_Dataset extract_:
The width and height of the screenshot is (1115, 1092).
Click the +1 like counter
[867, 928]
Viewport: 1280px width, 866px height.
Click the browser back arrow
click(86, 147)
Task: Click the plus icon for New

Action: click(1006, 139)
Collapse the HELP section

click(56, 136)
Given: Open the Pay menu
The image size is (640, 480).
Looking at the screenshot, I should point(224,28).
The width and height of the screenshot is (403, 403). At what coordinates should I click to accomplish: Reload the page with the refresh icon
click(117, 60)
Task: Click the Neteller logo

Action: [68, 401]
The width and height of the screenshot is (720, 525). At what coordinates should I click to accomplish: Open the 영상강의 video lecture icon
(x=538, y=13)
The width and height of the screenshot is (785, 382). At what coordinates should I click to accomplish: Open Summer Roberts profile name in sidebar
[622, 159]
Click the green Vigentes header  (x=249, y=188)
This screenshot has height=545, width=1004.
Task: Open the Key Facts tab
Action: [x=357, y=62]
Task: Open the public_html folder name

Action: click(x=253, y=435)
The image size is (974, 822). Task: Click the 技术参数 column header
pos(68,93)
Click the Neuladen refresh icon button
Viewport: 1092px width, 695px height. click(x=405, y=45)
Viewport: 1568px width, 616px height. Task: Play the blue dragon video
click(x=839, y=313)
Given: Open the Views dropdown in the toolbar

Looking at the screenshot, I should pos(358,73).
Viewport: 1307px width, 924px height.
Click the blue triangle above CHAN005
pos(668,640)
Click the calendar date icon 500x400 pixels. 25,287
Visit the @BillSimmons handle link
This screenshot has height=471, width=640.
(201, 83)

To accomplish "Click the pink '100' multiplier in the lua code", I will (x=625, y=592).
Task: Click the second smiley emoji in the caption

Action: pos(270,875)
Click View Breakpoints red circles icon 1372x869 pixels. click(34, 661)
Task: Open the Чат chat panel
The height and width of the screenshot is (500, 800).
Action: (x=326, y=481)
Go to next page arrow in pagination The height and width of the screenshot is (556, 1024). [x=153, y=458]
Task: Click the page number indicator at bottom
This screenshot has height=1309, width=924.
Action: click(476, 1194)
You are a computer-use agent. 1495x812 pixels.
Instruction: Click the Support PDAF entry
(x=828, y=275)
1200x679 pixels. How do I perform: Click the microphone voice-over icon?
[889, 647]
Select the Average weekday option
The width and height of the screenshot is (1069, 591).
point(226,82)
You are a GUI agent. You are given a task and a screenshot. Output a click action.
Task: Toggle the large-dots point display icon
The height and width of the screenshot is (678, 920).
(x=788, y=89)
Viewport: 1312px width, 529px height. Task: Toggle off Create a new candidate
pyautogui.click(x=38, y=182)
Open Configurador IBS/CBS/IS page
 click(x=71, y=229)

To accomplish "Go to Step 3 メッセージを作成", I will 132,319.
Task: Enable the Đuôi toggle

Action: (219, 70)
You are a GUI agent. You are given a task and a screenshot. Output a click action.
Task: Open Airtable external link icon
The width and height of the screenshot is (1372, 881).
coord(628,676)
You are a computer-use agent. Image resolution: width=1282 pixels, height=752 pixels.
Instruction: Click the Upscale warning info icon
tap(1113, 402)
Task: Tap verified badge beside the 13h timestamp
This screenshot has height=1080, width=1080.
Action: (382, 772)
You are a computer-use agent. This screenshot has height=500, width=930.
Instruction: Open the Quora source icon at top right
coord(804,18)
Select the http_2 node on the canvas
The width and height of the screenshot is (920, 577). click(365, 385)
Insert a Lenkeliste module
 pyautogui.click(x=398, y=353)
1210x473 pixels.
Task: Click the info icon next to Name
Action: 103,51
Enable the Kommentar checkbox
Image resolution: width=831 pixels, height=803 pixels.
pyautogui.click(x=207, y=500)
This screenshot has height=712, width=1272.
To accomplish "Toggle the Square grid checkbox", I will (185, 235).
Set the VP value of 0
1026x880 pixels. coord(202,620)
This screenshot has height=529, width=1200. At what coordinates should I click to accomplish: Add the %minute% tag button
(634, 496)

_Problem to work on_: Locate each line in the records that contains the word "computer", and copy those lines out.

_Solution_:
You are a computer-use agent. 1495x812 pixels.
You are a computer-use agent. Image resolution: width=1282 pixels, height=752 pixels.
You are a computer-use agent. This screenshot has height=500, width=930.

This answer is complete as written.